All of lore.kernel.org
 help / color / mirror / Atom feed
From: Cyrill Gorcunov <gorcunov@gmail.com>
To: LKML <linux-kernel@vger.kernel.org>, Linux MM <linux-mm@kvack.org>
Cc: Quentin Casasnovas <quentin.casasnovas@oracle.com>,
	Vegard Nossum <vegard.nossum@oracle.com>,
	Linus Torvalds <torvalds@linux-foundation.org>,
	Willy Tarreau <w@1wt.eu>, Andy Lutomirski <luto@amacapital.net>,
	Kees Cook <keescook@google.com>,
	Vladimir Davydov <vdavydov@virtuozzo.com>,
	Konstantin Khlebnikov <koct9i@gmail.com>,
	Pavel Emelyanov <xemul@virtuozzo.com>,
	Peter Zijlstra <a.p.zijlstra@chello.nl>
Subject: [RFC] mm: Account anon mappings as RLIMIT_DATA
Date: Fri, 11 Dec 2015 23:49:39 +0300	[thread overview]
Message-ID: <20151211204939.GA2604@uranus> (raw)

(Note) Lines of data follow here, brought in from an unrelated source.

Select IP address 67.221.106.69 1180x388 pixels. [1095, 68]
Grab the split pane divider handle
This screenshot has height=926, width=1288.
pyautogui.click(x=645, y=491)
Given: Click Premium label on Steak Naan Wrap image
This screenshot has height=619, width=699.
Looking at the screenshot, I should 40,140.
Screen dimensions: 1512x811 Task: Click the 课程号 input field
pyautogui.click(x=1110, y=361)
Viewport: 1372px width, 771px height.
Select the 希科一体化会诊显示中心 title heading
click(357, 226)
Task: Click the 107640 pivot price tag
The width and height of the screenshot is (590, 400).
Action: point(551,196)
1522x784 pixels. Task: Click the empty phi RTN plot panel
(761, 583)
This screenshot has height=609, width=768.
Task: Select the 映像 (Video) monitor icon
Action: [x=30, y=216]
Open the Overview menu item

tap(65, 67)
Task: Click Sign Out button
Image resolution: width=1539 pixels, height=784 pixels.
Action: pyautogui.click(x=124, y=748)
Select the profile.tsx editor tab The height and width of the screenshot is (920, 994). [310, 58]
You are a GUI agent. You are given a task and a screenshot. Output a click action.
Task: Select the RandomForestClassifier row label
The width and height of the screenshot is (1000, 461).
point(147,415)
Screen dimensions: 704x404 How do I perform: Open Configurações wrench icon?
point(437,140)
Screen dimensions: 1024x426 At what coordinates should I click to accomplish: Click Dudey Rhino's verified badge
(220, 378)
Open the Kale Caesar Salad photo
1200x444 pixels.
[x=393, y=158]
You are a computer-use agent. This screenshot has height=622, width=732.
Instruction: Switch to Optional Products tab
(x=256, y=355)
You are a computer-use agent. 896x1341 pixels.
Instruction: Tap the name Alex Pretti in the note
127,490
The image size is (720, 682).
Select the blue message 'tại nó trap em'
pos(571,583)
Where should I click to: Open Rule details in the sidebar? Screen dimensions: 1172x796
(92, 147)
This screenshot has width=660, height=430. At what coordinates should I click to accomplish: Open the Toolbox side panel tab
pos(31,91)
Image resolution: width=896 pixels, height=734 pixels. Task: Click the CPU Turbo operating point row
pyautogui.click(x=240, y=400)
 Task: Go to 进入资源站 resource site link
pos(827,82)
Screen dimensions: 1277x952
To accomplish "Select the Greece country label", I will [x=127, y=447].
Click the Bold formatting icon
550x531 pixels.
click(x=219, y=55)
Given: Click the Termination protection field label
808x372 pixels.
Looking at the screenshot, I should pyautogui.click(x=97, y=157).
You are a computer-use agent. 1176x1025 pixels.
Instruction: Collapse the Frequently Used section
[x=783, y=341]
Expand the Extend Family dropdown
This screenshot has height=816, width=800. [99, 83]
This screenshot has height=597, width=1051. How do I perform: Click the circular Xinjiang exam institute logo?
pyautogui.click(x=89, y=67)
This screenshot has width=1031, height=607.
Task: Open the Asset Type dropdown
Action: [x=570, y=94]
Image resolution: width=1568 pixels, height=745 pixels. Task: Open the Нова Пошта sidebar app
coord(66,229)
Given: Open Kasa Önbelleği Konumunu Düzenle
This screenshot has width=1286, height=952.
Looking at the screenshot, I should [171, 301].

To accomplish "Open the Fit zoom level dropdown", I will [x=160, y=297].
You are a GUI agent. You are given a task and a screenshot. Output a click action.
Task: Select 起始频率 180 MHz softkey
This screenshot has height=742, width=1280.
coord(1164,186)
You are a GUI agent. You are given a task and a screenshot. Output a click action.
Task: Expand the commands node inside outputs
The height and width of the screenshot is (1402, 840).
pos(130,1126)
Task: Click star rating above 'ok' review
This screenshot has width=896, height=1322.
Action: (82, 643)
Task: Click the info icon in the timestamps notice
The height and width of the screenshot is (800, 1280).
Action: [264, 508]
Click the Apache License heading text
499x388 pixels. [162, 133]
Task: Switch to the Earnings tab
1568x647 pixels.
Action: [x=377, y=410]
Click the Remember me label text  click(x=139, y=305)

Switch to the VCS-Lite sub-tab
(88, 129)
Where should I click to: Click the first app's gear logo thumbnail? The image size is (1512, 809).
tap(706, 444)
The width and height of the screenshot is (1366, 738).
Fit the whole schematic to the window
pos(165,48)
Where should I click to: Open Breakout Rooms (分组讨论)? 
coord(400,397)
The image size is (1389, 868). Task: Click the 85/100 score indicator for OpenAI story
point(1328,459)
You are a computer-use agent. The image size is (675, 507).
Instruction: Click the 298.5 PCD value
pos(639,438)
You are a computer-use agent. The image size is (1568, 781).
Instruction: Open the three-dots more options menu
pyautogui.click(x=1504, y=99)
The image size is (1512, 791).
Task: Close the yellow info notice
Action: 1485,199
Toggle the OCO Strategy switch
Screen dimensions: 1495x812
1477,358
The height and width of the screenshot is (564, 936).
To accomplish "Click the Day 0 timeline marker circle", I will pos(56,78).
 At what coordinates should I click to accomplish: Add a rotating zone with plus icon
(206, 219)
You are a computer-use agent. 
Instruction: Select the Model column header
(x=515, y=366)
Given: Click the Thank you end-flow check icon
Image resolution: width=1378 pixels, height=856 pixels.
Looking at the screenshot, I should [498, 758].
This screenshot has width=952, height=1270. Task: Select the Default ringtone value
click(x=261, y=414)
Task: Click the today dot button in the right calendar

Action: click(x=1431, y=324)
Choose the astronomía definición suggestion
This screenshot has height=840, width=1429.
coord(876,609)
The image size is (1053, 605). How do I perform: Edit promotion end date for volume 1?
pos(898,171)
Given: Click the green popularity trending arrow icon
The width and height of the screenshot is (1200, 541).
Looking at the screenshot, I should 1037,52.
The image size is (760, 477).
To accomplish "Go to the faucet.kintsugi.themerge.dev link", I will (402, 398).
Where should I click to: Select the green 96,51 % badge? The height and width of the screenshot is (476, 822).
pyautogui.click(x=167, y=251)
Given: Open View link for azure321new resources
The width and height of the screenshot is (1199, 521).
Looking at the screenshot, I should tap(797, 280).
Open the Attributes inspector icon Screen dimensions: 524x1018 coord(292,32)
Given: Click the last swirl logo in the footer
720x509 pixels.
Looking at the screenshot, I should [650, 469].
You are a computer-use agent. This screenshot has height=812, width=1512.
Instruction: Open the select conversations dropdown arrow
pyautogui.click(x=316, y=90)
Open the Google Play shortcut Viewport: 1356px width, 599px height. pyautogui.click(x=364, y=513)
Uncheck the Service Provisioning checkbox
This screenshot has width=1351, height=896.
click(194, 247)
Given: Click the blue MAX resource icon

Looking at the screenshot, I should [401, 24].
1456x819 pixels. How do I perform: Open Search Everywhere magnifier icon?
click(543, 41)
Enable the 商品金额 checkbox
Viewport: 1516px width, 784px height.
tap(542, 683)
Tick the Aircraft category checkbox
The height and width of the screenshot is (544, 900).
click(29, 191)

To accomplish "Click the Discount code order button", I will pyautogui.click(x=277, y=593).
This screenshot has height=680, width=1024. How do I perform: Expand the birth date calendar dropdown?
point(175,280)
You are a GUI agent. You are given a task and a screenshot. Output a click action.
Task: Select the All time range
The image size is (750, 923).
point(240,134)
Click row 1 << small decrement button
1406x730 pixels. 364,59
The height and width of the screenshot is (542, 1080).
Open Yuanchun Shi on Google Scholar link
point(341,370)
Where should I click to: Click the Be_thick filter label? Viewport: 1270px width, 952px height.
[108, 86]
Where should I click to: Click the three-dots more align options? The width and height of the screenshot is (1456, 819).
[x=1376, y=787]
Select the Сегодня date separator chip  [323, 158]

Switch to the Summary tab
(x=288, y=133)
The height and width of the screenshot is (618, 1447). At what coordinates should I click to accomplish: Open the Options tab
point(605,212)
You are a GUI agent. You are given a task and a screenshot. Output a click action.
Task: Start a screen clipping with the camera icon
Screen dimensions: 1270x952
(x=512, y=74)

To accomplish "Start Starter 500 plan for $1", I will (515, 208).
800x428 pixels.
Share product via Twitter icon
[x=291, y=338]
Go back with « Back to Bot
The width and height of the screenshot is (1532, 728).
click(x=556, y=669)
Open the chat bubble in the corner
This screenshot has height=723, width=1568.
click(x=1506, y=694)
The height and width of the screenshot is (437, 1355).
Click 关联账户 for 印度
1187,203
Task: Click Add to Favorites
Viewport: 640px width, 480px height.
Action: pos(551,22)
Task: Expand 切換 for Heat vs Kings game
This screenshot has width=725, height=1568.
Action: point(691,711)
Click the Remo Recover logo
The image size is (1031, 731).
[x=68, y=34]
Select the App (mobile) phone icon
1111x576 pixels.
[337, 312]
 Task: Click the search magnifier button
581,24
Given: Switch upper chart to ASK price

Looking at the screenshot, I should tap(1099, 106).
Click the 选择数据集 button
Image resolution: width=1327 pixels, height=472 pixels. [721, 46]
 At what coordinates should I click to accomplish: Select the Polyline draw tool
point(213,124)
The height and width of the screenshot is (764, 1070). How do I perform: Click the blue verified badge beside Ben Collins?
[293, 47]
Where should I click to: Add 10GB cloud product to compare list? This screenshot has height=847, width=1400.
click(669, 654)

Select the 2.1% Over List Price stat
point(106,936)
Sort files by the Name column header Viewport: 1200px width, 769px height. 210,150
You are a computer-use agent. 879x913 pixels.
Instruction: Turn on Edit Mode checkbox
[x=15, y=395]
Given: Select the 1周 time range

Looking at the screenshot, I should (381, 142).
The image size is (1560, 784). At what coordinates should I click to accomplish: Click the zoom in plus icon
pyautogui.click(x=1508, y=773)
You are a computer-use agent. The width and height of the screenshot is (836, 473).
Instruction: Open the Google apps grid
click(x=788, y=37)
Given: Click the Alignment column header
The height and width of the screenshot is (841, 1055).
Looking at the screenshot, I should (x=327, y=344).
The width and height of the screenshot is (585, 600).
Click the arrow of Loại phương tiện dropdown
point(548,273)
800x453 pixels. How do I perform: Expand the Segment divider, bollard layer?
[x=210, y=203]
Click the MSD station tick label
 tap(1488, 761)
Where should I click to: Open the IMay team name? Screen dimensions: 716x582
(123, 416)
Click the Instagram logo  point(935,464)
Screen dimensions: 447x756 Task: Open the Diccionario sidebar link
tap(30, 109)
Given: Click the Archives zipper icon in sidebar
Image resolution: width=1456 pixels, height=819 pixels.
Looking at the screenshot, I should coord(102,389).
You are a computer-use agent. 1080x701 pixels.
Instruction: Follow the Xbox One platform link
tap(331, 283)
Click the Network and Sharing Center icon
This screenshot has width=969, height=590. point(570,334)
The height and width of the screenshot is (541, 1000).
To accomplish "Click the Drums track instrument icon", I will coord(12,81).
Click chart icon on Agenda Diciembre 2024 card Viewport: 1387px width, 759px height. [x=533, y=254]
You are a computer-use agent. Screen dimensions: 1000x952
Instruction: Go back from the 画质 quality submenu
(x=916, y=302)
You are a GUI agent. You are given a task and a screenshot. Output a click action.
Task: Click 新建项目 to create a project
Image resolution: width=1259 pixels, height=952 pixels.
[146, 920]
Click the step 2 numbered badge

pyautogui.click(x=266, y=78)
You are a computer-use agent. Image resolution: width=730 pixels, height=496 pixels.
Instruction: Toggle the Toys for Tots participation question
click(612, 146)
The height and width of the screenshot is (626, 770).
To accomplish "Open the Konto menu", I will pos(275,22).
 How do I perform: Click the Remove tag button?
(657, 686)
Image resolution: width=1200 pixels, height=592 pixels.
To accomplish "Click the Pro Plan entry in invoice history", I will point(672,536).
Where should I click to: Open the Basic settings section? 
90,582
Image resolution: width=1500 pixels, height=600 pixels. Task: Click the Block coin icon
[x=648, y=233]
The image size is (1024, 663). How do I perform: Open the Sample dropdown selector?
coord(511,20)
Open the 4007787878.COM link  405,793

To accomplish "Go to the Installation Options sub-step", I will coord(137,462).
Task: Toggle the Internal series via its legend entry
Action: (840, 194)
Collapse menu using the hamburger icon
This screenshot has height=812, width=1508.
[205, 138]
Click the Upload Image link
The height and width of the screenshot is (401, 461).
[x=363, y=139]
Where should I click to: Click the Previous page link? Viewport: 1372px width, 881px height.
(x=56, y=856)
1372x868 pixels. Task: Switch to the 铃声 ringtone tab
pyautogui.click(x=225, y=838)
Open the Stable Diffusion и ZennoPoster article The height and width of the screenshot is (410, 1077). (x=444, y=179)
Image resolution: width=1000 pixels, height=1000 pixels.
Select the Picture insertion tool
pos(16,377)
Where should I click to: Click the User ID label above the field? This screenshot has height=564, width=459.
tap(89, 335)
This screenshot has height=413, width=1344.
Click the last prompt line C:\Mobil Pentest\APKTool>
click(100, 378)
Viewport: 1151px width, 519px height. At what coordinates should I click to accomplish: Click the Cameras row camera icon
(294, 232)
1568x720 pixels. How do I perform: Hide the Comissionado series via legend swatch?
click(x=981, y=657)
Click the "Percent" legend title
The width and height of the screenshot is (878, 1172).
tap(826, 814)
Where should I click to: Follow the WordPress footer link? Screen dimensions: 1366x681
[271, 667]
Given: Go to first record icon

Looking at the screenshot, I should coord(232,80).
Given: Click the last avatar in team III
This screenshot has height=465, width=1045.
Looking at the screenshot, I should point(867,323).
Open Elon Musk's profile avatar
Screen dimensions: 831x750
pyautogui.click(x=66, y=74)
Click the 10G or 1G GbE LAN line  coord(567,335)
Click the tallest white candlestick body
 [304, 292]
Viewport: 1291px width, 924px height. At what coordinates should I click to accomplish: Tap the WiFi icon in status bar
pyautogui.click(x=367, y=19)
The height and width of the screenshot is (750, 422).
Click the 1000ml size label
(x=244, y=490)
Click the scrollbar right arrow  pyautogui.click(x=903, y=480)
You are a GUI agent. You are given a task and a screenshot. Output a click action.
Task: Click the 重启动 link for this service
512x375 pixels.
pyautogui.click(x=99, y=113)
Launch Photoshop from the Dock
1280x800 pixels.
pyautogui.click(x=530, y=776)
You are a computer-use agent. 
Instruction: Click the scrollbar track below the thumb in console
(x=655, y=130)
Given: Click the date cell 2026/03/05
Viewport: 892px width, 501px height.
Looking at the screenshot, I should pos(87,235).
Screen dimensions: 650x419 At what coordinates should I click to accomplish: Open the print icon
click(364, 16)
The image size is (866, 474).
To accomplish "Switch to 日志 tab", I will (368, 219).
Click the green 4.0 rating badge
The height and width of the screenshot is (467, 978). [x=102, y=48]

When inspecting a vague code inside prctl(PR_SET_MM_MEM)
call (which testing the RLIMIT_DATA value to figure out
if we're allowed to assign new @start_brk, @brk, @start_data,
@end_data from mm_struct) it's been commited that RLIMIT_DATA
in a form it's implemented now doesn't do anything useful
because most of user-space libraries use mmap() syscall
for dynamic memory allocations.

So Linus suggested to convert RLIMIT_DATA rlimit into something
suitable for anonymous memory accounting. Here we introduce
new @anon_vm member into mm descriptor which is updated
every vm_stat_account call. When mmap_region() is called
we test if current RLIMIT_DATA limit is not exceeded.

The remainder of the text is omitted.